Manifestação contra a desumanização, o viés de gênero e a irresponsabilidade jornalística
A Escola Nacional de Formação e Aperfeiçoamento de Magistrados (Enfam) vem a público manifestar sua profunda indignação e veemente repúdio à charge publicada pelo jornal Folha de S. Paulo, que, de forma cruel e desumana, utilizou o trágico falecimento de uma magistrada — ocorrido durante um procedimento de preservação de fertilidade — como mote para sátira e escárnio. A publicação, ao desvirtuar um momento de luto e uma escolha pessoal íntima, extrapola os limites da liberdade de expressão e ingressa no campo da violência simbólica e da desumanização. A gravidade do ato é acentuada pela sua veiculação às vésperas do Dia das Mães, data que deveria ser de celebração da maternidade e de acolhimento, não de escárnio e dor.
A magistrada, como tantas mulheres em suas carreiras, enfrentava os desafios de conciliar a vida profissional com o legítimo projeto de vida de ser mãe, uma aspiração profundamente humana e pessoal. Ao ridicularizar o procedimento de congelamento de óvulos, a charge não apenas fere a memória da magistrada e a dor de seus familiares, mas também agride todas as mulheres que enfrentam as pressões sociais e biológicas inerentes ao planejamento familiar, muitas vezes postergando e até renunciando ao sonho da maternidade em função de suas trajetórias profissionais.
A Enfam, como órgão responsável pela formação e aperfeiçoamento da magistratura nacional, reafirma seu compromisso inarredável com a ética, a empatia e a formação humanística. A educação judicial que promovemos busca, incessantemente, sensibilizar juízas e juízes para a alteridade, para a proteção da dignidade da pessoa humana e para a compreensão das diversas realidades sociais, incluindo as questões de gênero.
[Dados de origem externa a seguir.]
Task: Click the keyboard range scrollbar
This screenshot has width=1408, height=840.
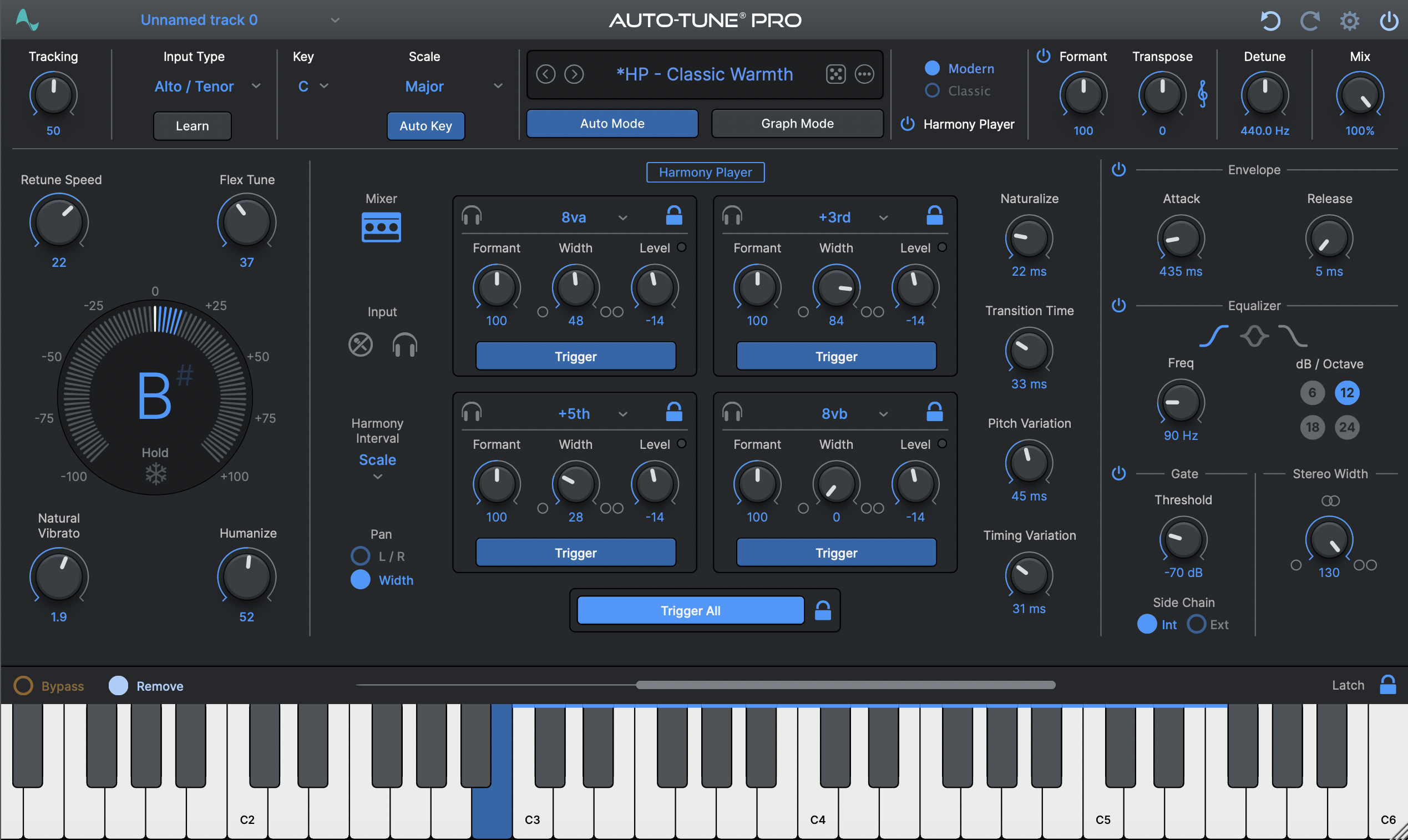Action: 845,685
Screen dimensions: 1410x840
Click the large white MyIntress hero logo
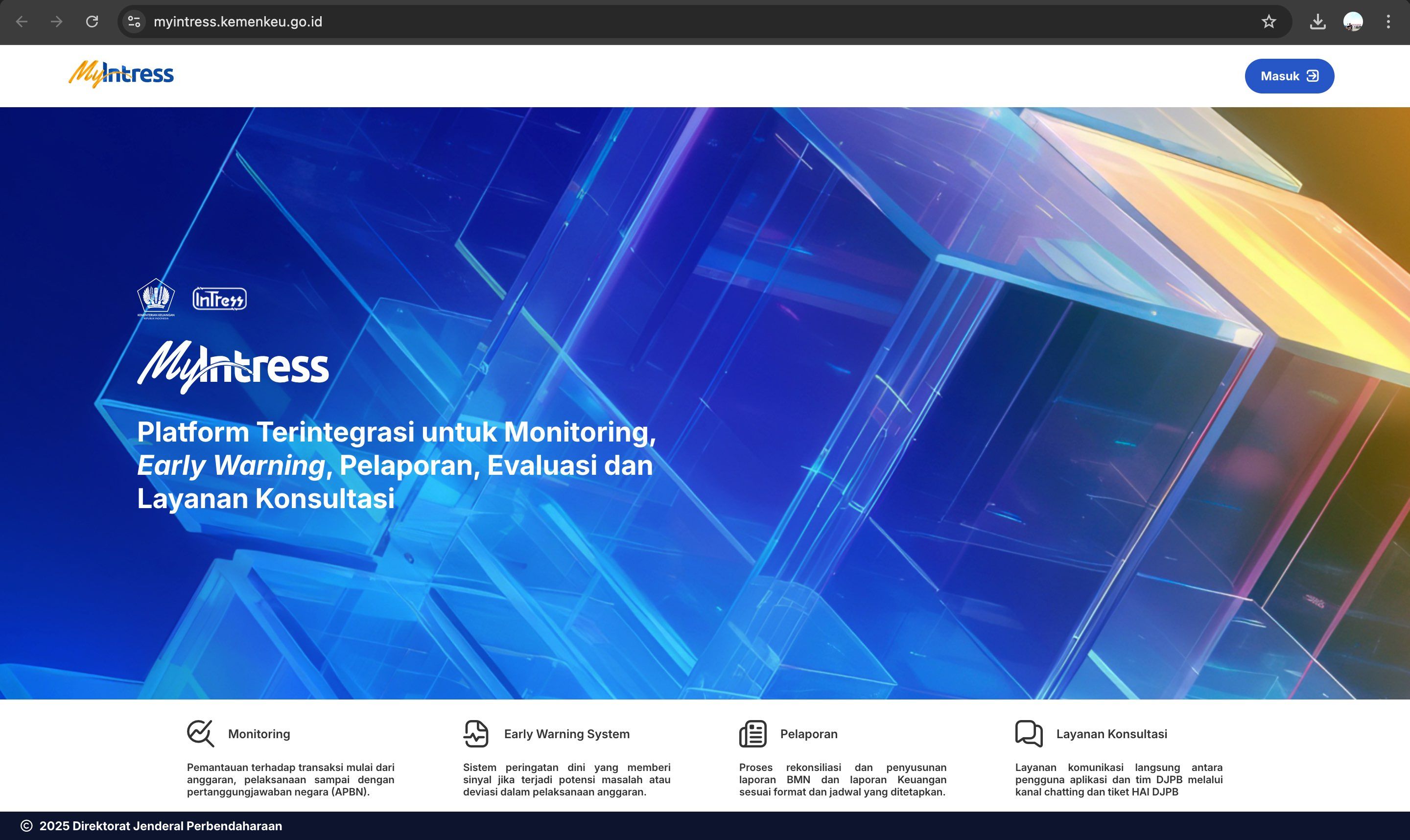(x=233, y=367)
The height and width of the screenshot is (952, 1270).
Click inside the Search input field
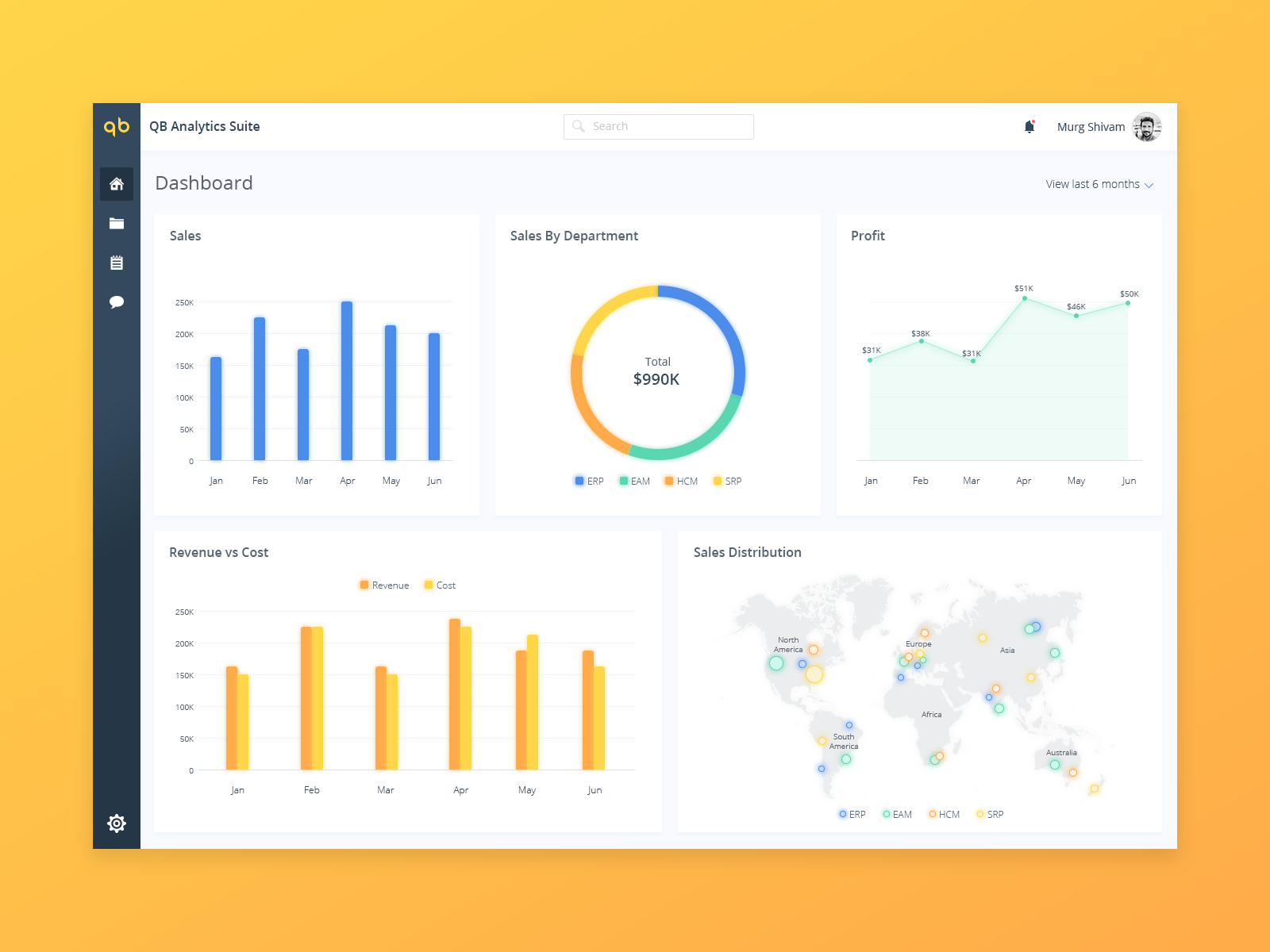659,126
Episódios como este demonstram a necessidade contínua de combater a desumanização nos espaços públicos e na mídia, reforçando que o exercício da crítica jamais deve se sobrepor ao respeito básico devido a qualquer ser humano, especialmente em momentos de vulnerabilidade e perda, e que a educação é a ferramenta primordial para a construção de um mundo mais justo e equânime.